Would you transcribe each of the entries exactly, with nothing added or dropped?

+ + + + + + +

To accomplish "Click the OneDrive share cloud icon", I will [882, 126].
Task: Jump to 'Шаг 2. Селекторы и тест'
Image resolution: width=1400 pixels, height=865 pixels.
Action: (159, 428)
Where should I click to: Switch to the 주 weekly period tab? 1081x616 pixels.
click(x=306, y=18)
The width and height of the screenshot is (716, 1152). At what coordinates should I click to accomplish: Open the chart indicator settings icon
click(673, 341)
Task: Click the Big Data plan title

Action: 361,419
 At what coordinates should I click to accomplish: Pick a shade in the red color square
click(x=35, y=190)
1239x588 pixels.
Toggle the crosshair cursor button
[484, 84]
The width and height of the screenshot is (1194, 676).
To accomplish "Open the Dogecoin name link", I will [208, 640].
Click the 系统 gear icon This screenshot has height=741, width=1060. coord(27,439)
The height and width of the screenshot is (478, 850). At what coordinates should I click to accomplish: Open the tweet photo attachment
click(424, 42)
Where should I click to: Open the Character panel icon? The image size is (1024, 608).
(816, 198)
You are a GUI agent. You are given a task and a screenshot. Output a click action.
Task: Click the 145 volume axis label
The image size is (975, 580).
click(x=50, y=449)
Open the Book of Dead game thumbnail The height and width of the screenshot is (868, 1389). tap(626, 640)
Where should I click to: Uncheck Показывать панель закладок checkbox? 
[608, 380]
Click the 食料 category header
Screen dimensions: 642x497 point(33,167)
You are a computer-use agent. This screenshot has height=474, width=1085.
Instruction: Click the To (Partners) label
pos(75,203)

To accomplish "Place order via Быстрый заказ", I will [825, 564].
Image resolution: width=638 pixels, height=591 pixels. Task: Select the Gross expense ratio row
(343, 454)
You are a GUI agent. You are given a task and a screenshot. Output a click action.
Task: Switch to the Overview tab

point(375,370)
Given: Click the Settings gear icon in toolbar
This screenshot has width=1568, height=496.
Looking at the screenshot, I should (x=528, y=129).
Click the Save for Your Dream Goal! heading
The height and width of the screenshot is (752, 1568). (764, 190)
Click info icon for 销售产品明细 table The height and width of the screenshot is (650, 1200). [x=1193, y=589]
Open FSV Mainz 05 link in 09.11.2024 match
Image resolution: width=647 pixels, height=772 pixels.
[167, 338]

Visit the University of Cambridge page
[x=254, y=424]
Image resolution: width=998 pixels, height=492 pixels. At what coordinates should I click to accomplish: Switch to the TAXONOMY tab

+ + + + + + +

[Output]:
To accomplish "Click the OneDrive share cloud icon", I will [882, 126].
Task: Jump to 'Шаг 2. Селекторы и тест'
Image resolution: width=1400 pixels, height=865 pixels.
Action: (159, 428)
Where should I click to: Switch to the 주 weekly period tab? 1081x616 pixels.
click(x=306, y=18)
The width and height of the screenshot is (716, 1152). At what coordinates should I click to accomplish: Open the chart indicator settings icon
click(673, 341)
Task: Click the Big Data plan title

Action: 361,419
 At what coordinates should I click to accomplish: Pick a shade in the red color square
click(x=35, y=190)
1239x588 pixels.
Toggle the crosshair cursor button
[484, 84]
The width and height of the screenshot is (1194, 676).
To accomplish "Open the Dogecoin name link", I will [208, 640].
Click the 系统 gear icon This screenshot has height=741, width=1060. coord(27,439)
The height and width of the screenshot is (478, 850). At what coordinates should I click to accomplish: Open the tweet photo attachment
click(424, 42)
Where should I click to: Open the Character panel icon? The image size is (1024, 608).
(816, 198)
You are a GUI agent. You are given a task and a screenshot. Output a click action.
Task: Click the 145 volume axis label
The image size is (975, 580).
click(x=50, y=449)
Open the Book of Dead game thumbnail The height and width of the screenshot is (868, 1389). tap(626, 640)
Where should I click to: Uncheck Показывать панель закладок checkbox? 
[608, 380]
Click the 食料 category header
Screen dimensions: 642x497 point(33,167)
You are a computer-use agent. This screenshot has height=474, width=1085.
Instruction: Click the To (Partners) label
pos(75,203)

To accomplish "Place order via Быстрый заказ", I will [825, 564].
Image resolution: width=638 pixels, height=591 pixels. Task: Select the Gross expense ratio row
(343, 454)
You are a GUI agent. You are given a task and a screenshot. Output a click action.
Task: Switch to the Overview tab

point(375,370)
Given: Click the Settings gear icon in toolbar
This screenshot has width=1568, height=496.
Looking at the screenshot, I should (x=528, y=129).
Click the Save for Your Dream Goal! heading
The height and width of the screenshot is (752, 1568). (764, 190)
Click info icon for 销售产品明细 table The height and width of the screenshot is (650, 1200). [x=1193, y=589]
Open FSV Mainz 05 link in 09.11.2024 match
Image resolution: width=647 pixels, height=772 pixels.
[167, 338]

Visit the University of Cambridge page
[x=254, y=424]
Image resolution: width=998 pixels, height=492 pixels. At what coordinates should I click to accomplish: Switch to the TAXONOMY tab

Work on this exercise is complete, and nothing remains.